T) O sócio gerente da ré e irmão da primeira autora, G, intitula-se nos cartões da mesma com "Director Clínico" do consultório;
U) O Dr. D foi um médico distinto e afamado e um republicano convicto que durante anos residiu em S. João de Loure e exerceu clínica no prédio onde hoje funcionam as sociedades autora e ré;
V) Tal prédio entesta com um largo, no qual no dia 5 de Outubro de cada ano, o dito Dr. D organizava e pagava uma festa popular, comemorativa da implantação da república, a que sempre acorria imensa gente, por essas festividades se terem tornado conhecidas e tradicionais;
X) Por essa razão, as autoridades com competência para tanto resolveram chamar a esse largo o "Largo ...", em "homenagem ao Dr. D" como expressamente consta da placa toponímica nele colocada;
Y) O Dr. D depois de alguns meses de doença, faleceu em 30.05.69.

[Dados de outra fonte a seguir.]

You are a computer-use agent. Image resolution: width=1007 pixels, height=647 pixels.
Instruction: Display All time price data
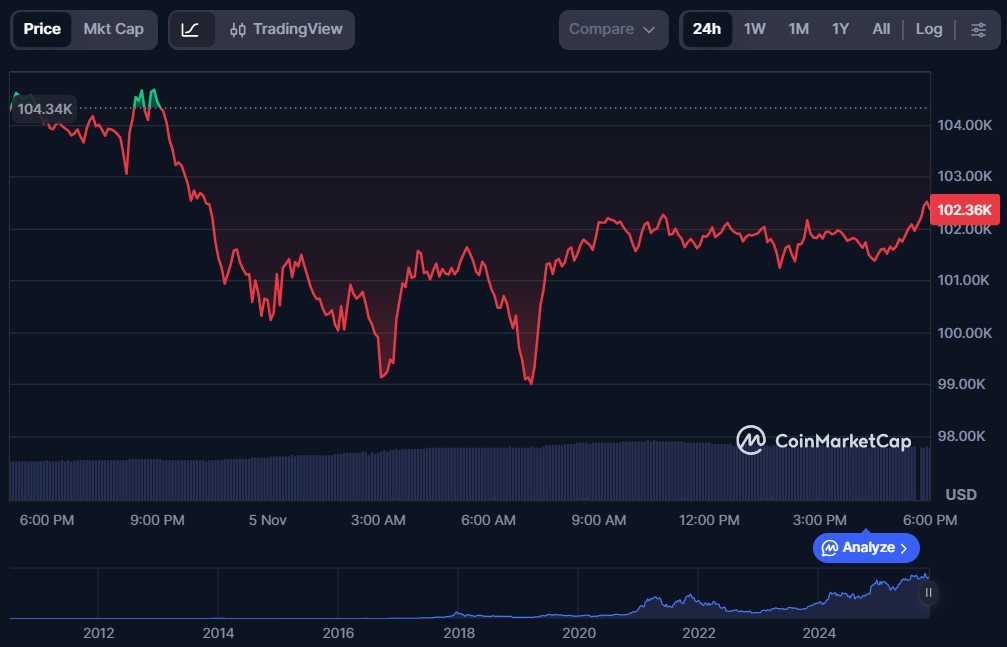pyautogui.click(x=880, y=30)
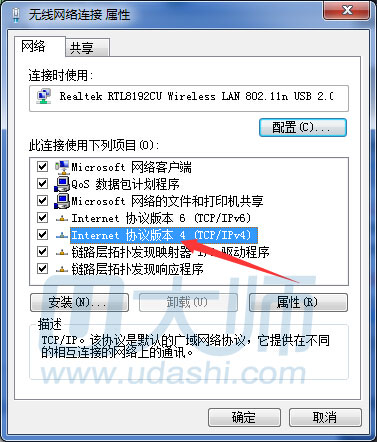Switch to the 共享 tab
The width and height of the screenshot is (377, 442).
(x=87, y=48)
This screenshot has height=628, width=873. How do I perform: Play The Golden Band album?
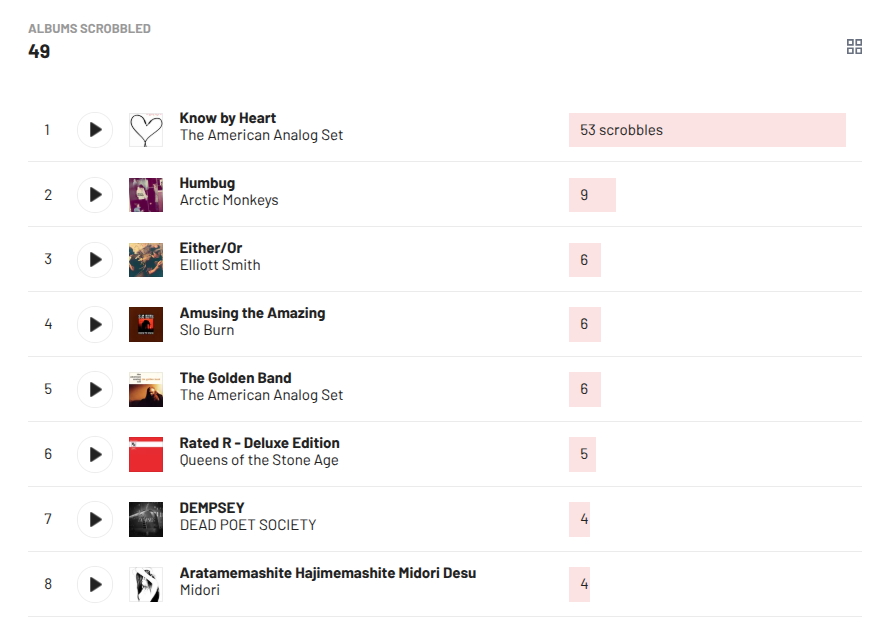pyautogui.click(x=95, y=390)
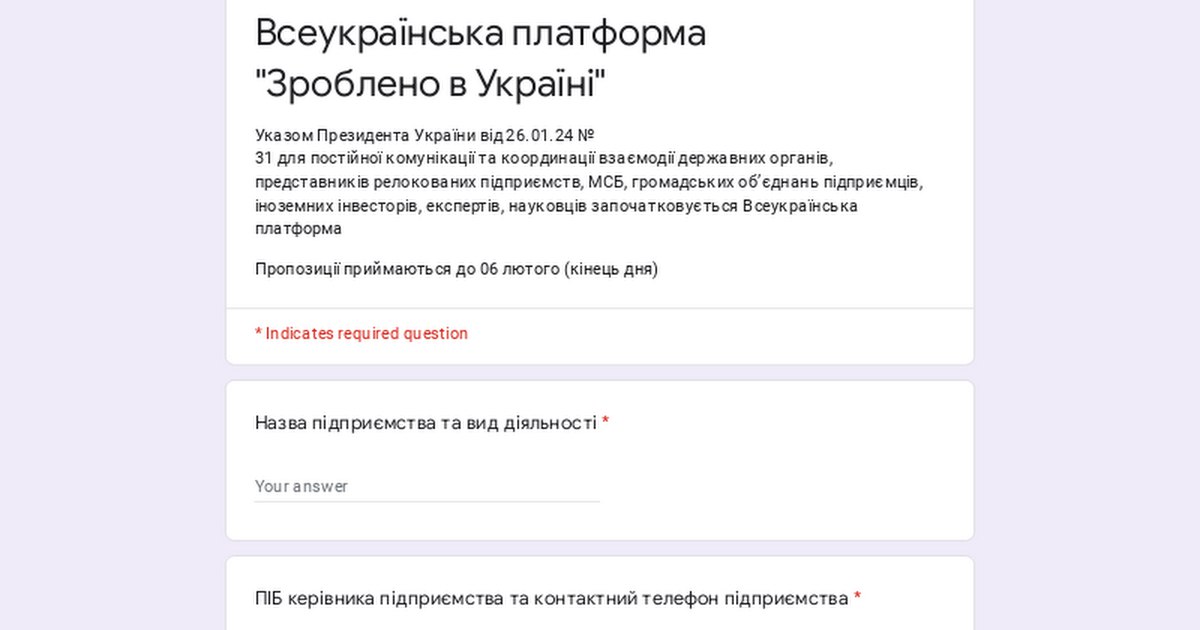Viewport: 1200px width, 630px height.
Task: Click the red asterisk after "телефон підприємства"
Action: [x=857, y=599]
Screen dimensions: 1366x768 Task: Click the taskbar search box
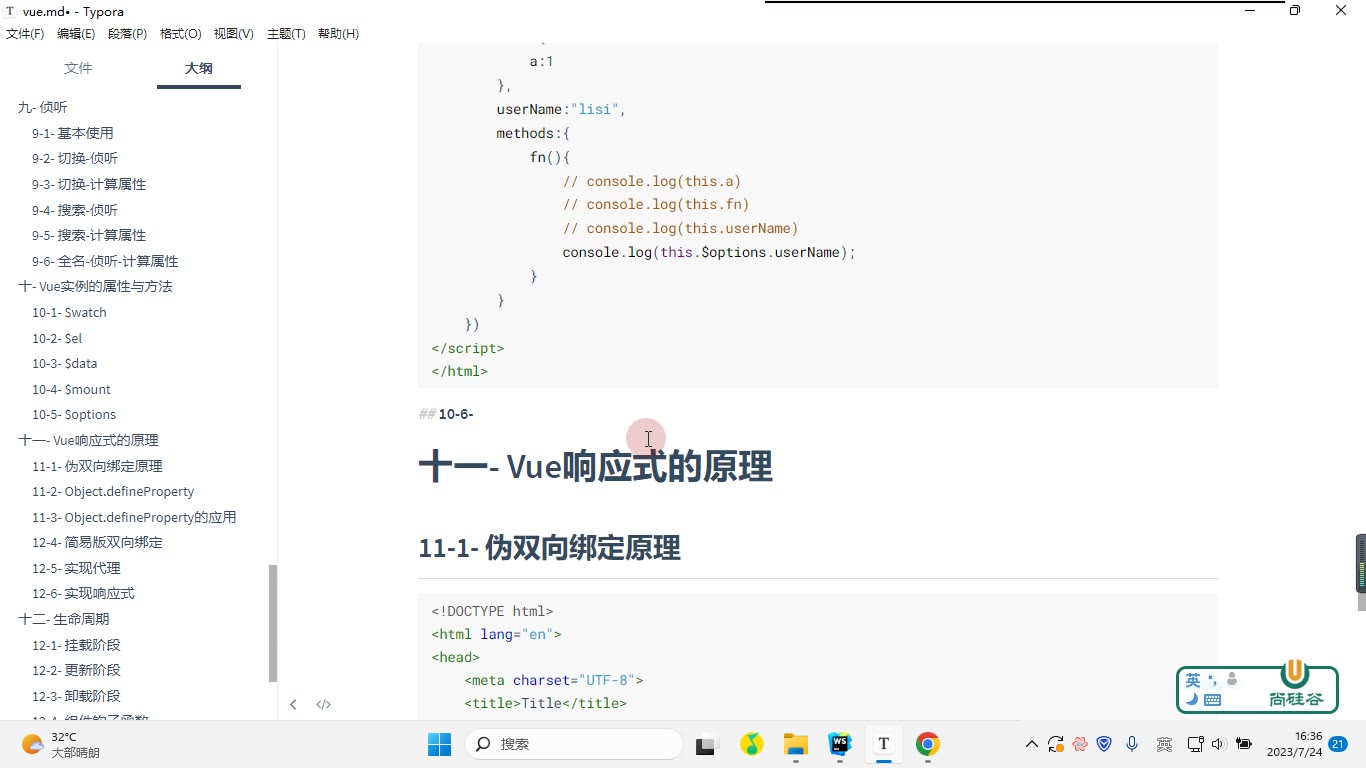coord(574,744)
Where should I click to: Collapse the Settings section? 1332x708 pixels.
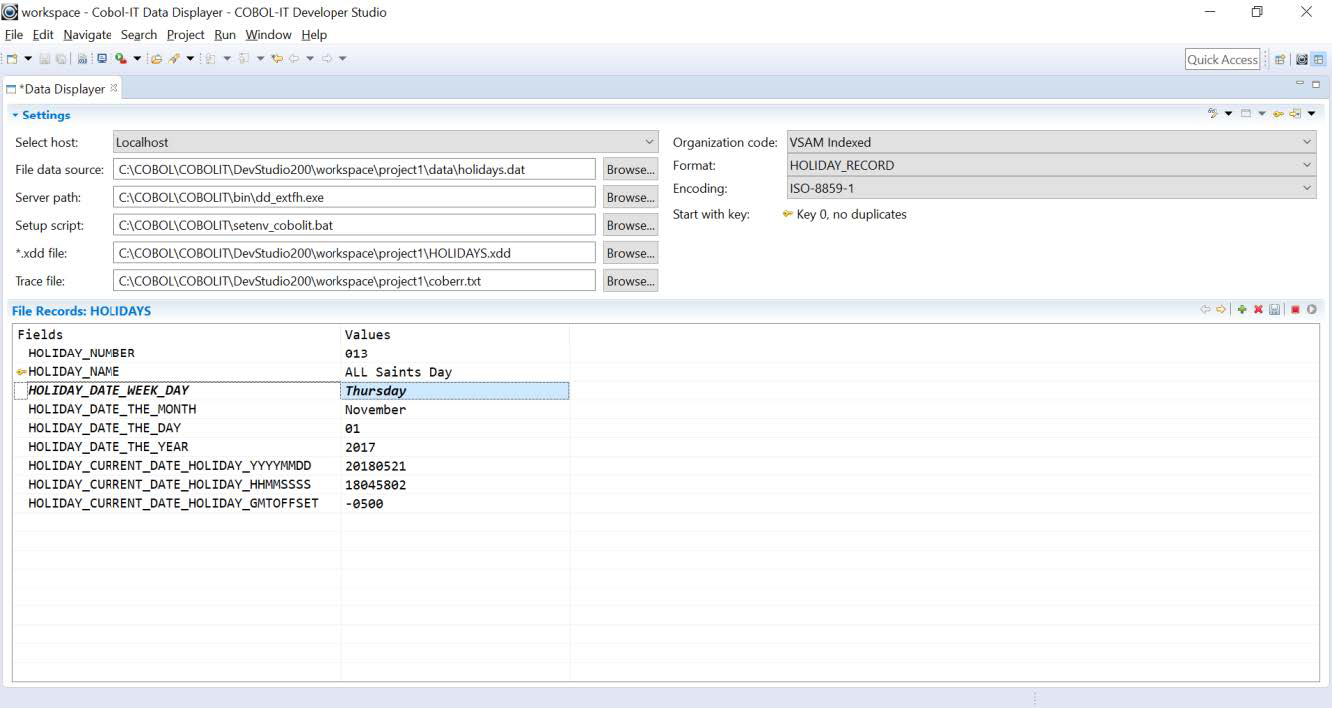pyautogui.click(x=16, y=115)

Z) O largo referido em V) e X) também é conhecido por "Largo da ...", "Largo da ..." ou "Largo da ...";
A.1) As duas clínicas - A. e R. - resultaram da divisão da antiga clínica que a A. A e seus irmãos herdaram indivisa de seu pai;
A.2) Após a morte do pai, e até 1978, ali exerceu clínica apenas o Dr. G, e, desde 1978 e até 1990, com o seu irmão, Dr. I, ocorrendo então a separação, formando este último, com a 1ª A., a "B";
A.3.) Continuando as duas clínicas a funcionar no mesmo estabelecimento ou local;
A.4) Desde a morte de seu pai, todos os irmãos que exerciam na clínica sempre usaram de facto o nome "Dr. D", nomeadamente nos cartões de visita da clínica e no receituário;
A.5.) Como meio de continuar a atrair clientela;
A.6.) Mesmo depois de a antiga clínica se ter cindido nas duas actuais clínicas A. e R.;
A.7.) Sendo todos os filhos do Dr. D que nelas exercem conhecidos como "Drs. D";
A.8.) A Autora, A é popularmente conhecida como "Dr.ª D";
A.9.) "Dr. D" tornou-se um nome com o qual o público identifica os médicos em causa e as próprias clínicas onde exercem;
A.10.) Quando faleceu o Dr. D deixou viúva e dez filhos, oito ainda a seu cargo e estudantes (nestes se incluindo a primeira requerente e o outro sócio da sociedade requerida), dentre eles, seis ainda menores, um ausente no estrangeiro e outro já casado, pai de um filho e com vida autónoma, o Dr. G;
A.11.) Da herança fazia parte um conjunto de casas de habitação, onde residia, dependências e casa destinada a clínica, onde era exercida tal actividade que englobava a sua actividade médico, com equipamento hospitalar, havendo ainda uma única dívida;
A.12.) Foi exclusivamente o Dr. G quem exerceu medicina entre 1969 e 1978, no prédio onde o falecido exercia tal actividade e explorava uma clínica, tendo entre 1978 e 1990, ali trabalhado, em conjunto os Drs. G e I, mas pagando uma determinada quantia mensal previamente acordada que revertia a favor dos outros comproprietários, tendo, a 1ª Autora, finalizado a sua formatura em 17.09.90;
A.13.) Nessa altura, pretendeu a Autora, Dr.ª A, integrar a sociedade irregular dos irmãos, e que o Dr. G recusou;
A.14.) Foi então, e perante aquela recusa, que os, na altura comproprietários do dito prédio (Drs. G, I e A, na proporção de 5/10 para o primeiro, 4/10 para o segundo e 1/10 para a terceira), resolveram dividir particularmente o espaço físico do imóvel a que se aludiu;
A.15.) As sociedade R. e A resultaram da separação referida e todo o circunstancialismo mencionado acima;
A.16) A Autora, Drª A, levou a Portugal Telecom a transferir para o nome da sociedade A., o número desse telefone que correspondia e figurava nas listas com o nome da clínica "Dr. D", nome registado pela sociedade R.;
A.17) Durante um certo período, e até data não apurada, a Autora, A impôs aos funcionários da sociedade A. o uso de uma placa com a indicação de "E", prática que todavia fez igualmente cessar;
A.18) A Autora e a sociedade A., continuaram a utilizar durante um certo período, e até data não apurada, a designação "E" também nos seus impressos, anúncios e contactos telefónicos.

IV
Direito aplicável
1. As extensas conclusões da recorrente dificultam a elaboração de um exercício de síntese que traduza o essencial do objecto da revista.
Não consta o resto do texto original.